[Python-Dev] A new dict for Xmas?

Fri Dec 23 11:33:59 CET 2011

>> - it would be useful to have a specialized representation for
>>   all-keys-are-strings. In that case, me_hash could be dropped
>>   from the representation. You would get savings compared to
>>   the status quo even in the non-shared case.
> It might tricky switching key tables and I dont think it would save much
> memory as keys that are widely shared take up very little memory anyway,
> and not many other dicts are long-lived.

Why do you say that? In a plain 3.3 interpreter, I counted 595 dict
objects (see script below). Of these, 563 (so nearly of them) had
only strings as keys. Among those, I found 286 different key sets,
where 231 key sets occurred only once (i.e. wouldn't be shared).

Together, the string dictionaries had 13282 keys, and you could save
as many pointers (actually more, because there will be more key slots
than keys).

I'm not sure why you think the string dicts with unshared keys would be
short-lived. But even if they were, what matters is the steady-state
number of dictionaries - if for every short-lived dictionary that
gets released another one is created, any memory savings from reducing
the dict size would still materialize.

>> - I wonder whether the shared keys could be computed at compile
>>   time, considering all attribute names that get assigned for
>>   self. The compiler could list those in the code object, and
>>   class creation could iterate over all methods (taking base
>>   classes into account).
>>
> 
> It probably wouldn't be that hard to make a guess at compile time as to
> what the shared keys would be, but it doesn't really matter.
> The generation of intermediate shared keys will only happen once per
> class, so the overhead would be negligible.

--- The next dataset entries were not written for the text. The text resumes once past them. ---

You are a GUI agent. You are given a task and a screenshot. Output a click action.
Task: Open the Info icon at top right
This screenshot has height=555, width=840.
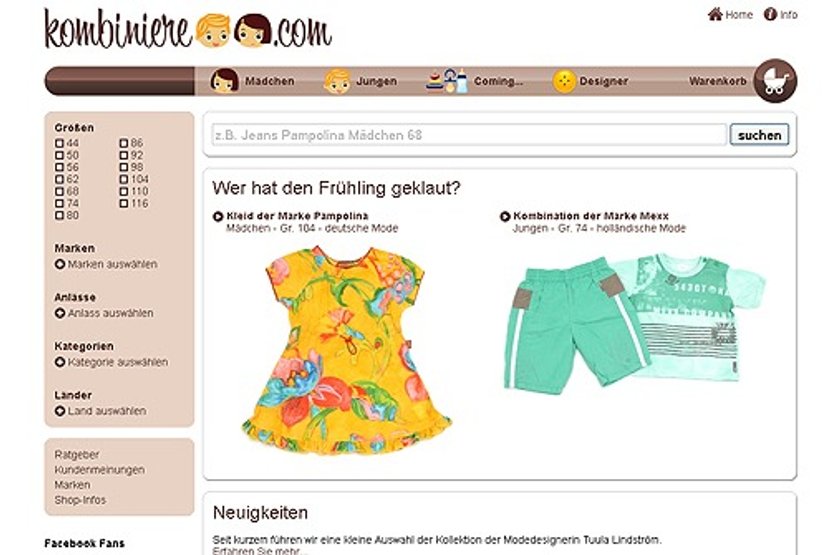(x=770, y=14)
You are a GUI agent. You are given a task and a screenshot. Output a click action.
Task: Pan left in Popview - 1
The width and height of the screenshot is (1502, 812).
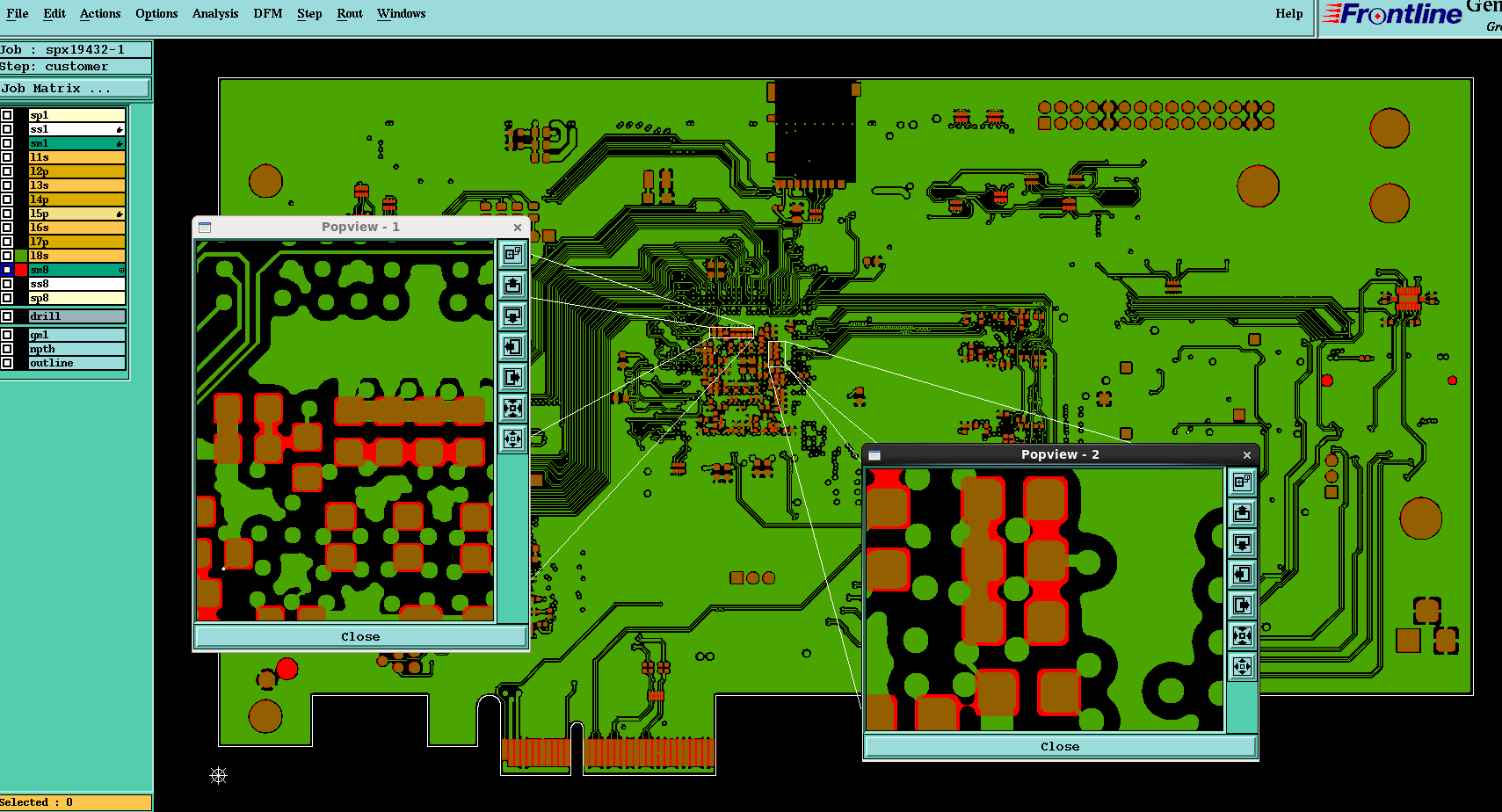click(512, 346)
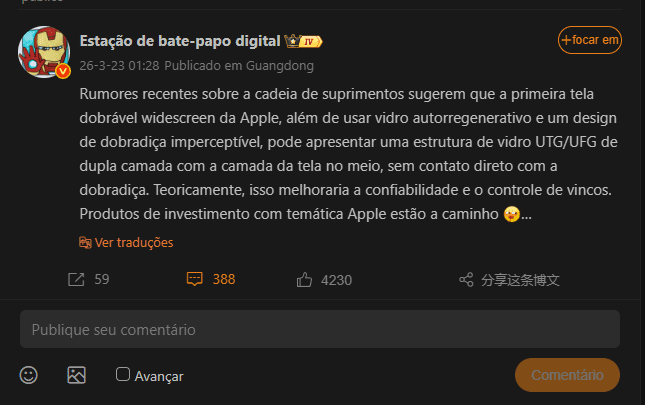The height and width of the screenshot is (405, 645).
Task: Like the post with thumbs-up icon
Action: click(x=304, y=280)
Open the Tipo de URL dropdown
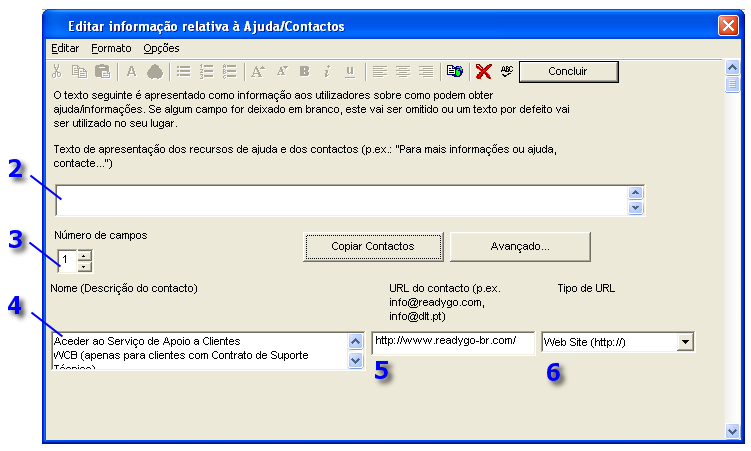Viewport: 751px width, 451px height. 685,343
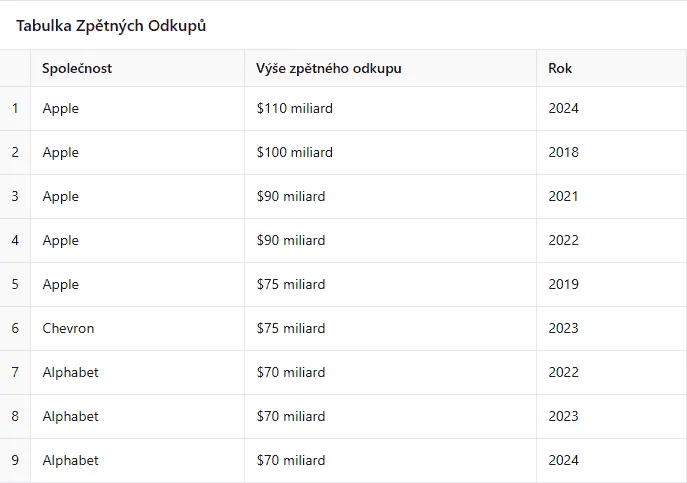Click row number 9 index cell
The height and width of the screenshot is (483, 687).
pos(15,460)
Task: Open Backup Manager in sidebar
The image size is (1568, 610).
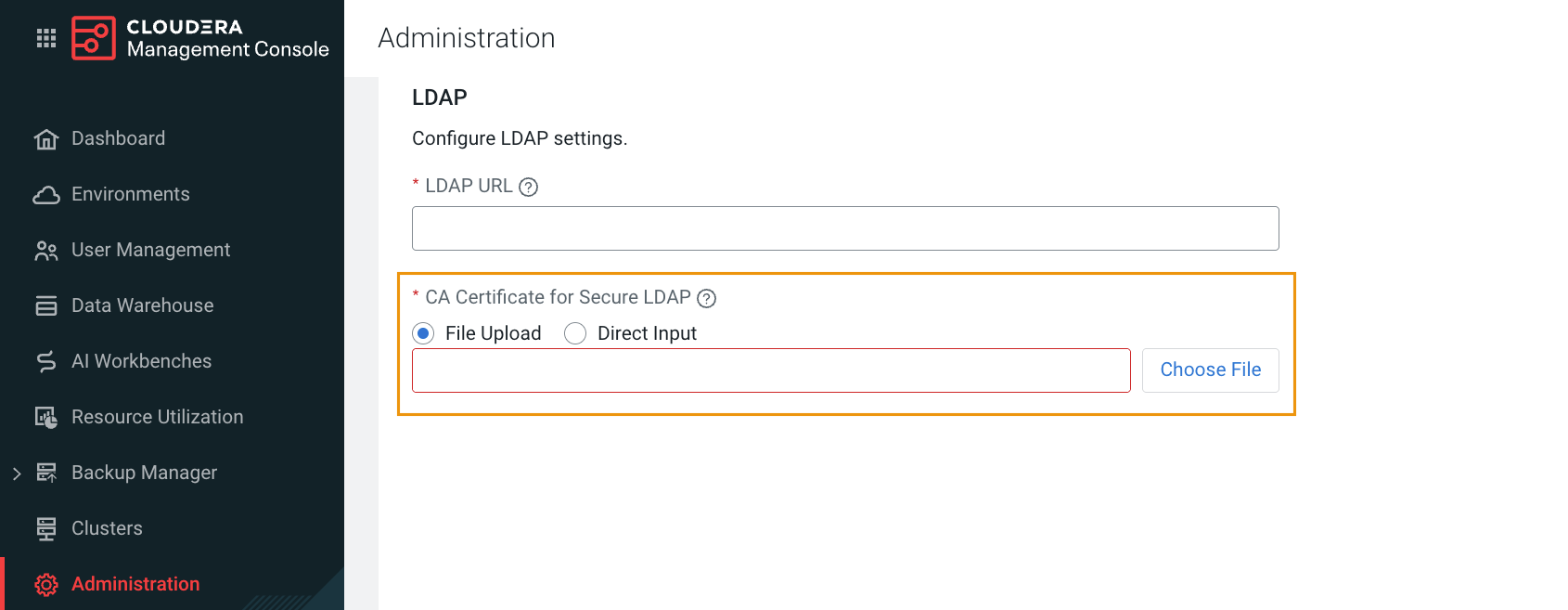Action: point(144,473)
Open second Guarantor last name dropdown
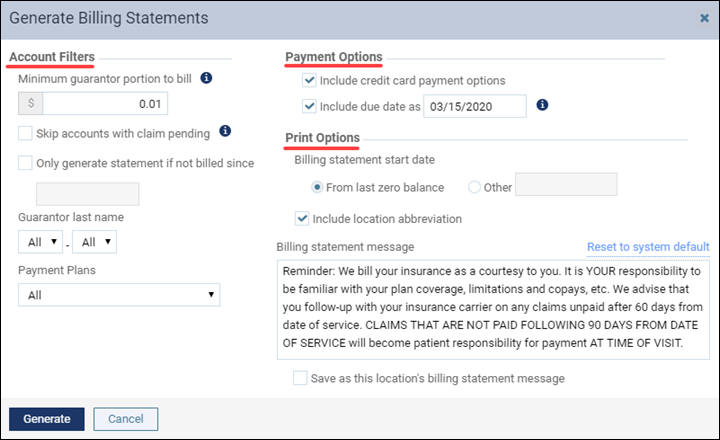The height and width of the screenshot is (440, 720). click(94, 242)
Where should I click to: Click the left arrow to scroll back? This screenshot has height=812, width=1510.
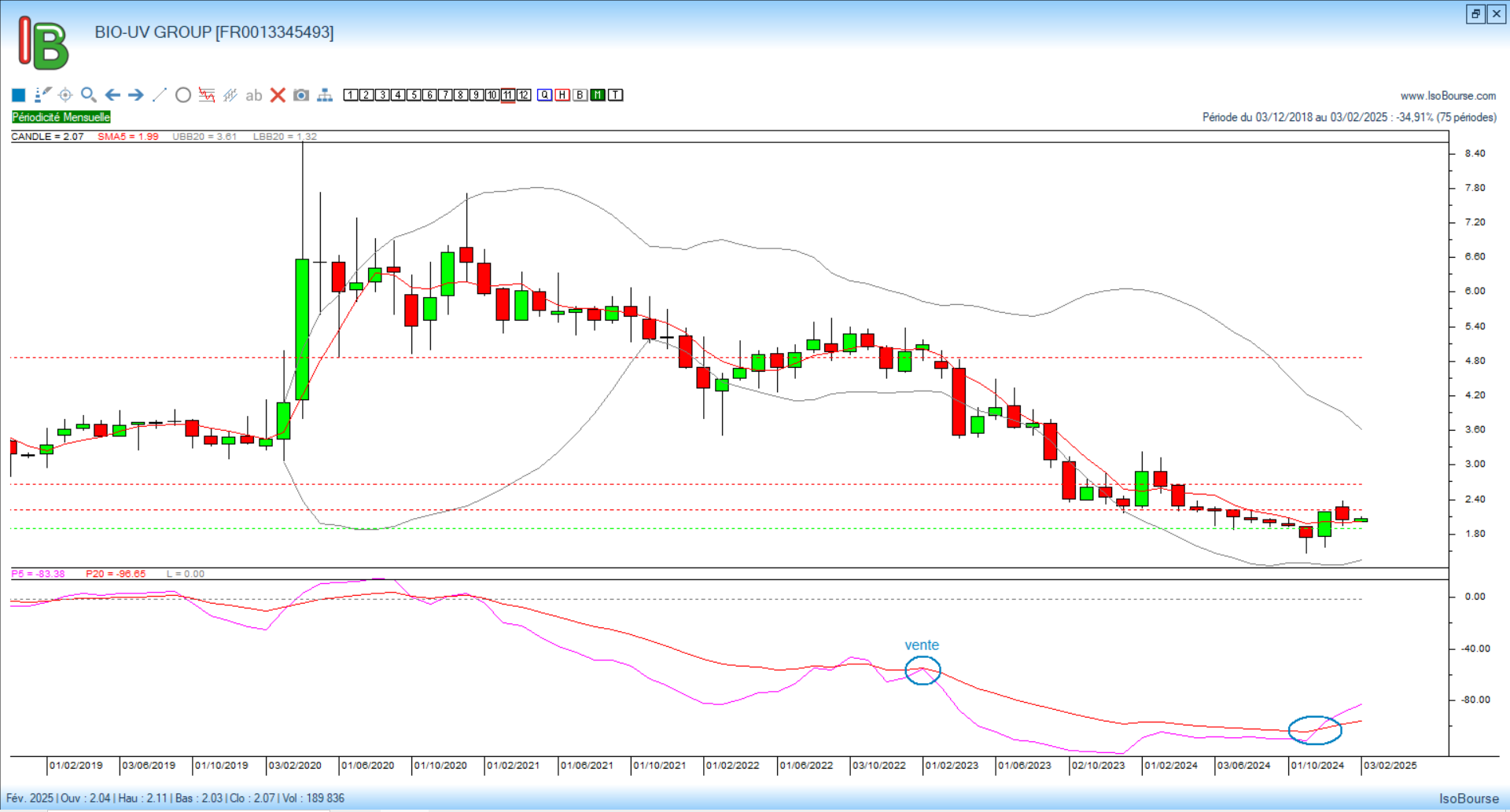112,95
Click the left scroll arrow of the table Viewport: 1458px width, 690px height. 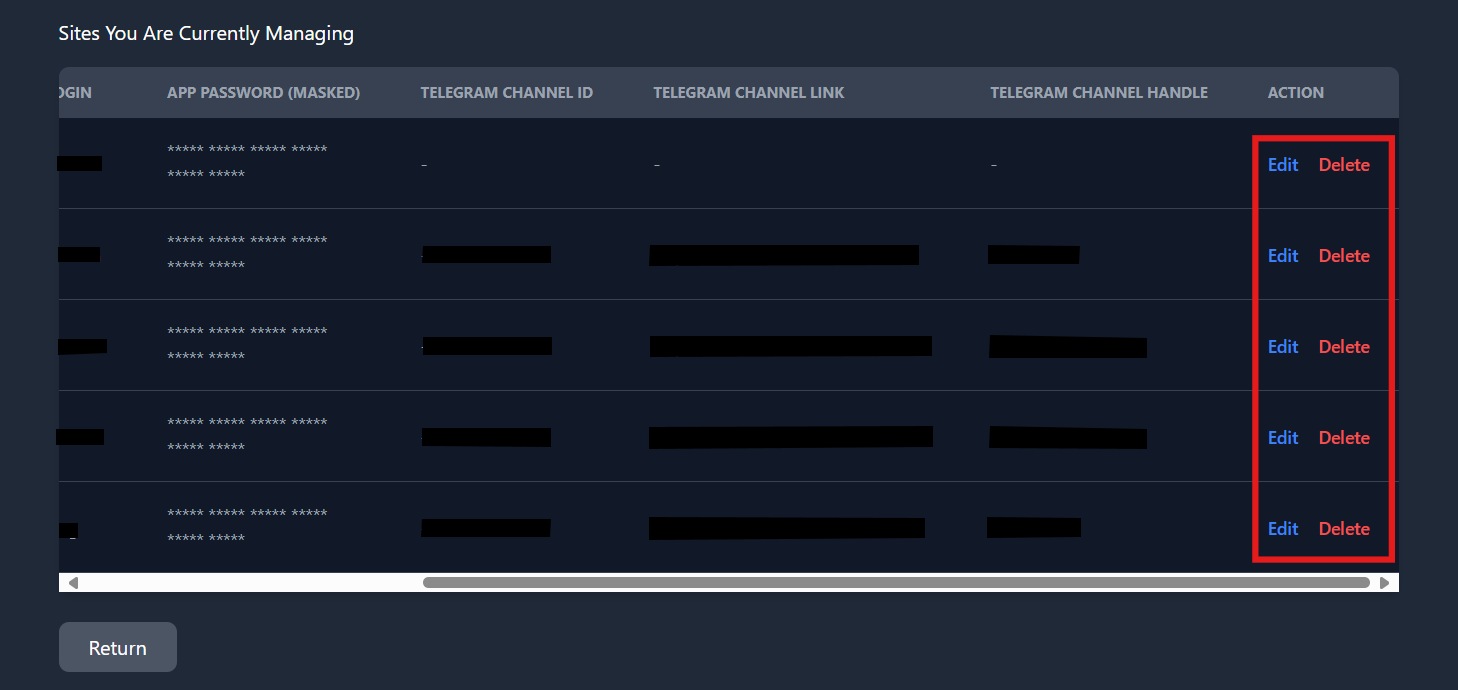coord(72,581)
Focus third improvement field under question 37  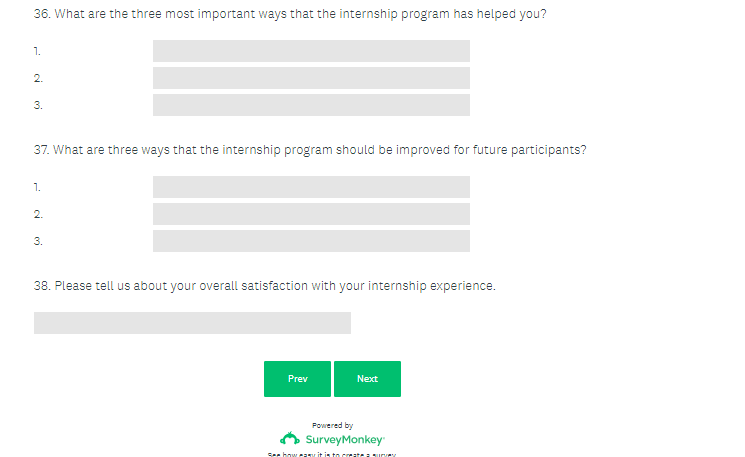coord(311,241)
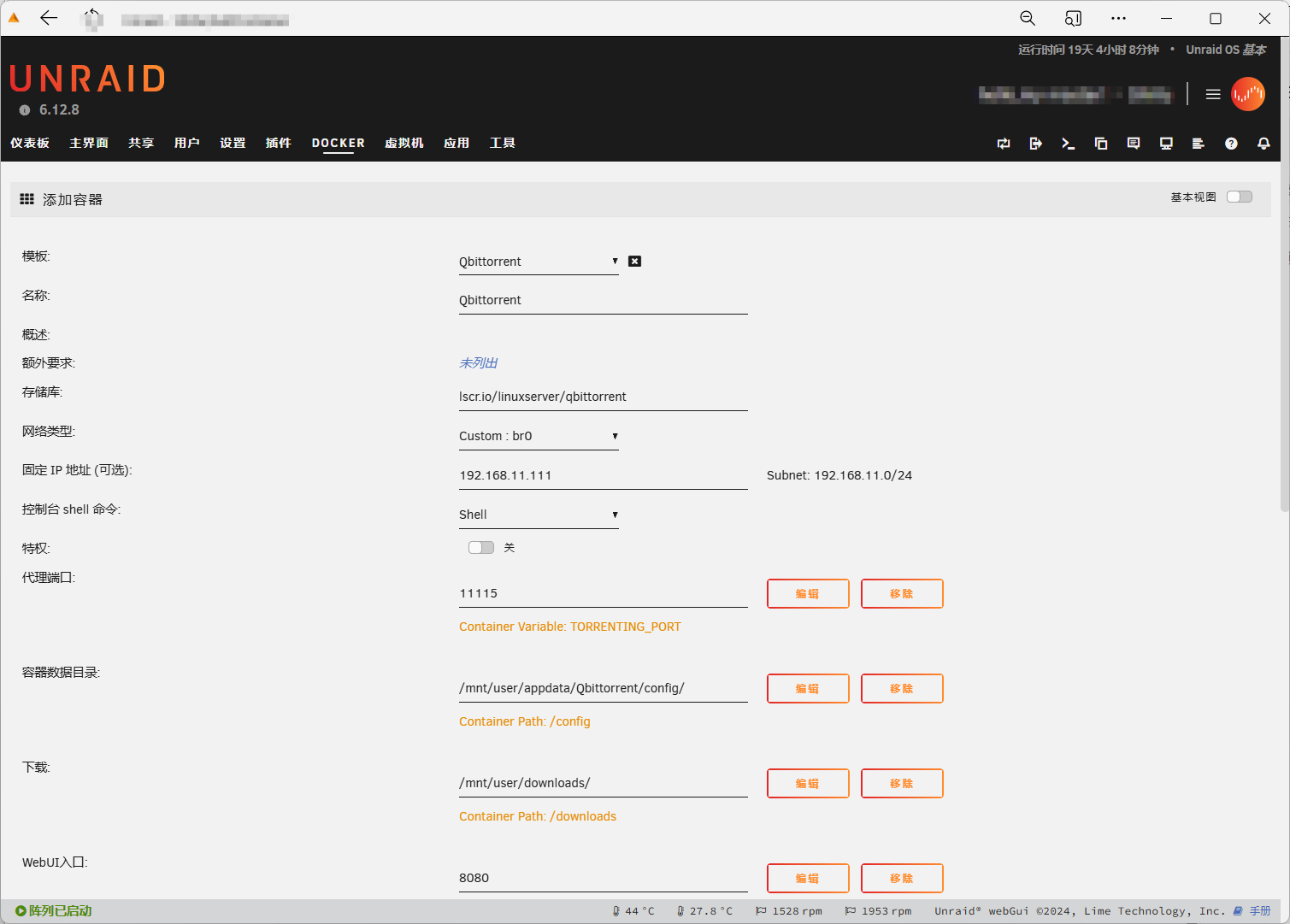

I'm not so much concerned about overhead, but about correctness/
effectiveness of the heuristics. For a class with dynamic attributes,
you may well come up with a very large key set. With source analysis,
you wouldn't attempt to grow the keyset beyond what likely is being
shared.

Regards,
Martin

import sys
d = sys.getobjects(0,dict)
print(len(d), "dicts")
d2 = []
for o in d:
    keys = o.keys()
    if not keys:continue
    types = tuple(set(type(k) for k in keys))
    if types != (str,):
        continue
    d2.append(tuple(sorted(keys)))
print(len(d2), "str dicts")
freq = {}
for keys in d2:
    freq[keys] = freq.get(keys,0)+1
print(len(freq), "different key sets")
freq = sorted(freq.items(), key=lambda t:t[1])
print(len([o for o in freq if o[1]==1]), "unsharable")
print(sum(len(o[0]) for o in freq), "keys")
print(freq[-10:])